Be assured that the original author has no ill intent, but be also warned that the original author declines all responsibility for any user suffering any loss, GCP billing cost increase, or prejudice caused by:
-
Any feature, bug or error in the code
-
Any malicious code introduced into this project by a third party using any mean
(malicious fork, dependency injection, dependency confusion, etc.)
This documentation aims at informing the user as well as possible about the supported ways to connect this project to the user's GCP account, and the risks associated with each method. To learn more about GCP authentication, please refer to the official GCP documentation: https://cloud.google.com/docs/authentication/best-practices-applications
- Documentation: https://cloud.google.com/bigquery/docs/authentication/getting-started
- Pros: easy as pie
- Cons: not very safe
- Advice:
- Only do this with code that you trust
- Use this with a dummy GCP account that only have acces to a sandbox project.
- Don't use this method in production
Follow the instructions here: https://cloud.google.com/sdk/docs/install
(This step is necessary if you run this locally, but can be skipped if you run this project directly from inside GCP where the application default are pre-configured)

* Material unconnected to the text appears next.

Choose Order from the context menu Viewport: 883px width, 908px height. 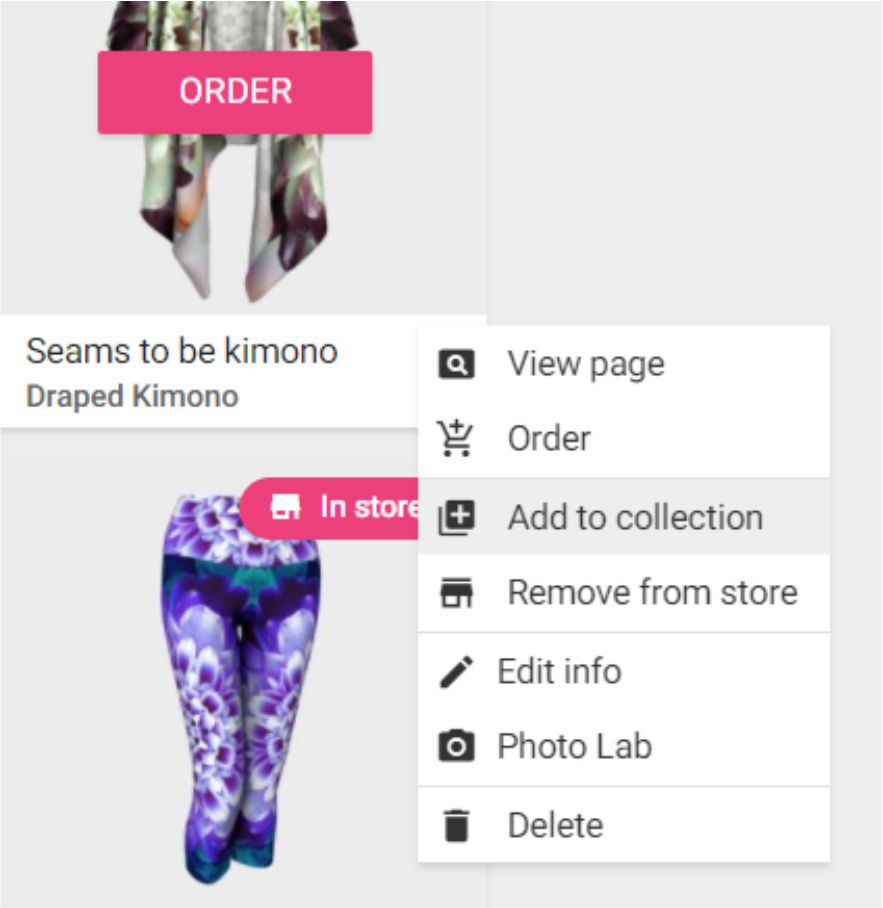tap(624, 438)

Run this command in a terminal:
gcloud auth application-default login
You can revoke the credentials at any time by running:
gcloud auth application-default revoke
import bigquery_frame
bigquery_frame.conf.GCP_PROJECT = "Name of your BigQuery project"
export GCP_PROJECT="Name of your BigQuery project"
- Documentation: https://cloud.google.com/bigquery/docs/authentication/service-account-file
- Pros: More secure
- Cons: A little more work involved
- Advice:
- We recommend this method
- Use a dedicated service account for this project
- Only give it the minimal access necessary for your test
Go to your project's Service Account page: https://console.cloud.google.com/iam-admin/serviceaccounts
(Please make sure you select the correct project.)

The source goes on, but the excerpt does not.